De acuerdo a la acusación sostenida por el auxiliar de fiscal Juan José Ibañez, los hechos comenzaron a gestarse a mediados de diciembre de 2024. El acusado, aprovechándose del vínculo de confianza que lo unía al damnificado por relaciones familiares, le ofreció en venta una camioneta Renault Duster. El imputado se presentó falsamente como intermediario habilitado para llevar adelante la operación y para tramitarle un crédito prendario ante el Banco Santander. Con el fin de generar la convicción de una operación legítima e inminente, el imputado trasladó el rodado hasta su domicilio y le permitió a la víctima conducirlo a modo de prueba. Acto seguido, le requirió el pago de una seña de $1.000.000 mediante una transferencia a la cuenta de su esposa. Pese a que la verdadera titular de la camioneta nunca lo había autorizado a pactar condiciones de venta ni a percibir dinero en su nombre, la víctima, inducida al error por todo el montaje, realizó la transferencia el 27 de diciembre de 2024.

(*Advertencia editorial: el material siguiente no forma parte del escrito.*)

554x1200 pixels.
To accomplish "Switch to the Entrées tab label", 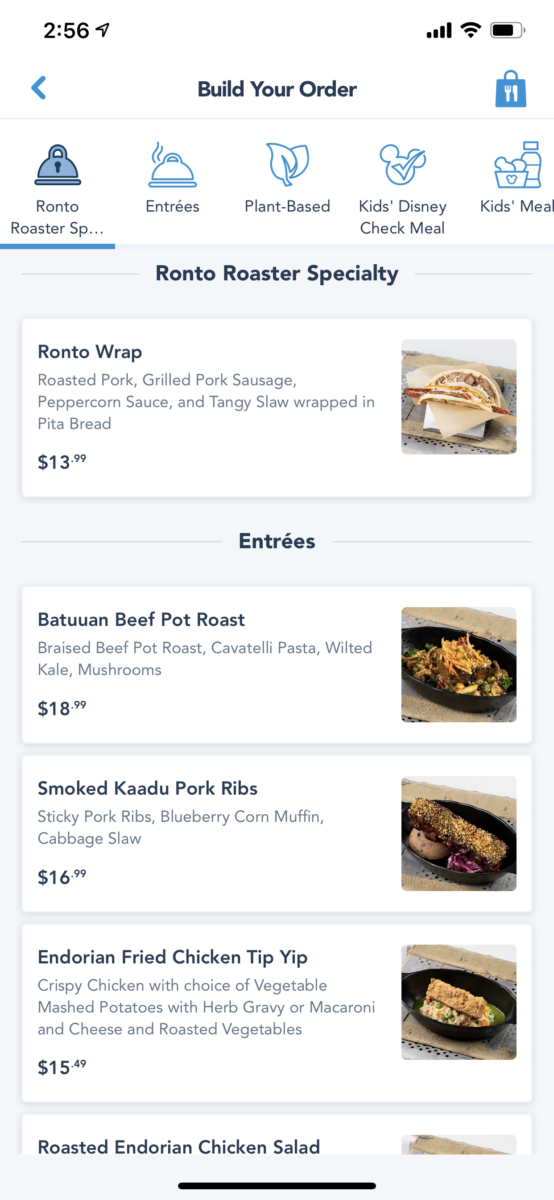I will coord(172,206).
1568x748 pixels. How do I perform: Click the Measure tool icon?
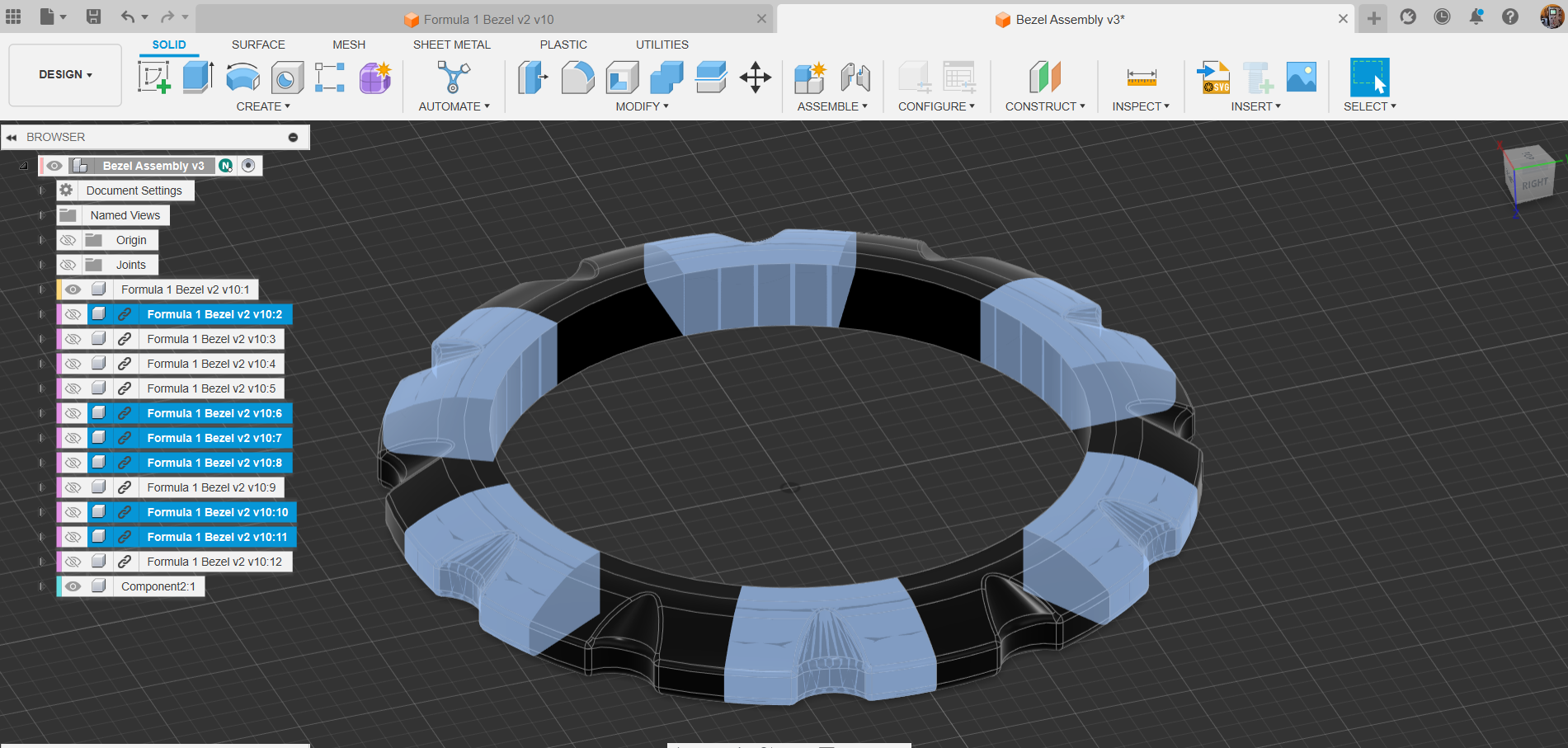pyautogui.click(x=1141, y=78)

Ese mismo día, ya con el dinero depositado, el estafador confeccionó un recibo apócrifo por el millón de pesos. En el documento hizo figurar como otorgante a la verdadera dueña del vehículo, insertando un número de DNI que no le pertenecía y falsificando su firma. El comprobante fue remitido al comprador por WhatsApp (sin entregar jamás el original), reforzando así la falsa creencia de que la operación contaba con el aval correspondiente.
El engaño continuó el 30 de diciembre, cuando el encartado, le informó a la víctima que los gastos bancarios para el crédito y la transferencia ascendían a $829.140. De este modo, lo indujo a transferir otros $400.000 en concepto de adelanto a la misma cuenta, por trámites que, de hecho, nunca se iniciaron en la entidad crediticia.
Finalmente, entre enero y marzo de 2025, ante los reiterados reclamos del comprador, el imputado lo mantuvo con respuestas evasivas y sucesivas excusas sobre el estado del trámite bancario, la verificación técnica y la disponibilidad de la titular. Llegó incluso a aducir falsamente que el dinero le había sido entregado a la dueña y que esta se negaba a devolverlo. Toda esta maniobra le causó a la víctima un perjuicio patrimonial total de $1.400.000 en beneficio del acusado.